Brentwood-Darlington neighbors talked about the need for better access to fresh produce and grocery stores, and the hope for development of more community gardens. They also pointed out that their old nickname 'Felony Flats' should be dropped. They say their neighborhood is improving, and deserves to move away from the crime-ridden stereotype of years past. Other areas for improvement in Brentwood-Darlington were identified as vehicle speed reduction, better pedestrian safety, and more street lighting.
'In the two years I have lived here, there has been a growing sense of community, and more people are talking with each other,' pointed out Robin Fenske, a Brentwood-Darlington Neighborhood Association Board member.

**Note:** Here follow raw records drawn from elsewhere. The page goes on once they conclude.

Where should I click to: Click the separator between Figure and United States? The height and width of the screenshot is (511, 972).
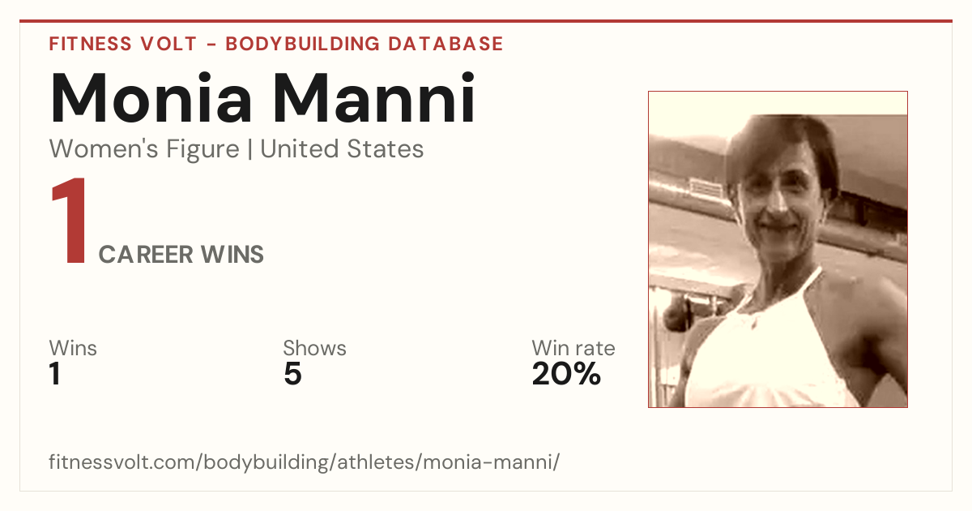[x=249, y=149]
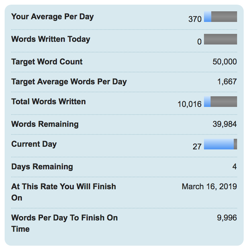Select the 10,016 total words value
Image resolution: width=249 pixels, height=249 pixels.
tap(189, 104)
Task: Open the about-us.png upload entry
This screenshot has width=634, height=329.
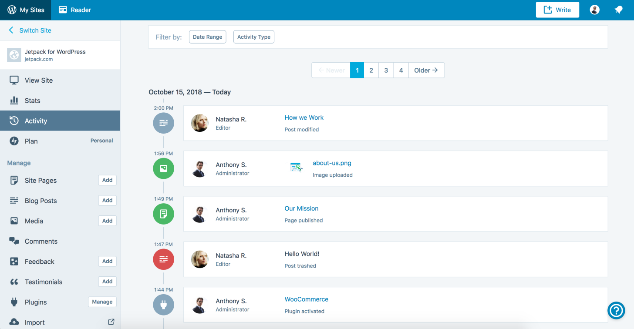Action: coord(332,163)
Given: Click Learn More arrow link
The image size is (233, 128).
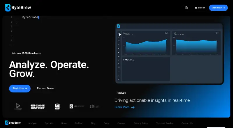Looking at the screenshot, I should [125, 107].
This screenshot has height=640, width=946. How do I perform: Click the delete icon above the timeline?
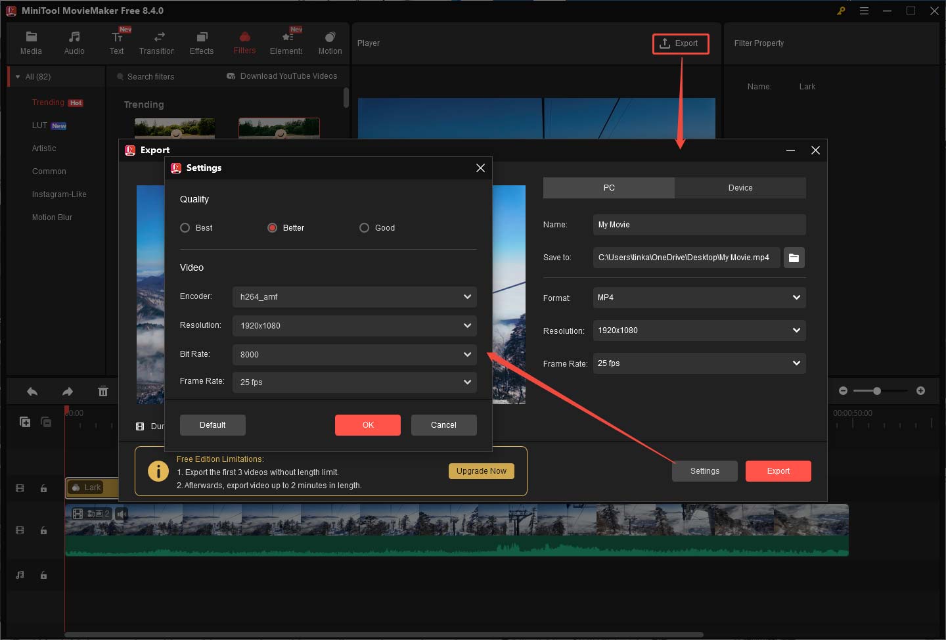coord(103,391)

A common need of both neighborhoods was identified as partial improvement for some unfinished street sections that are deeply potholed and currently inaccessible for vehicle passage or for walking and bicycling.
Brentwood-Darlington residents would like an east-west street improvement for walking and bicycling, connecting their neighborhood with the new 'Cartlandia' at the intersection of the Springwater Corridor Bike Trail and S.E. 82nd Avenue of Roses. Woodstock neighborhood participants noted the need for roadway improvements on some streets closely parallel to Woodstock Boulevard, in case of an emergency or unusual congestion on the main street.
Carol Uhte, Administrator of the Woodstock Branch Library, who attended both sessions, pointed out that turning left onto Woodstock Boulevard from the library is very difficult and can be hazardous.
Everyone present agreed that traffic flow and safety near the library could be enhanced if there were a street - even only partially improved - south of the library that would connect with S.E. 52nd, 46th, , and perhaps even to S.E. 39th/Cesar Chavez Boulevard. Otherwise, 'You can get trapped driving behind the library if you don't know which streets go through,' Uhte said.
Woodstock neighbors also expressed a desire to attract businesses that will maintain the unique character and integrity of the Woodstock Village Center.
The PSU students, whose project this was, plan to publish a workbook with organizing tips and resources that could be used by all ninety-five Portland neighborhoods to guide and empower neighbors to find ways to bring about positive change in their communities.
The Mosaic Planning Group project, called 'Amplify PDX - Amplifying the Portland Community Voice', is funded with a small stipend from the Portland Bureau of Planning and Sustainability, and has volunteer technical support from PSU professors.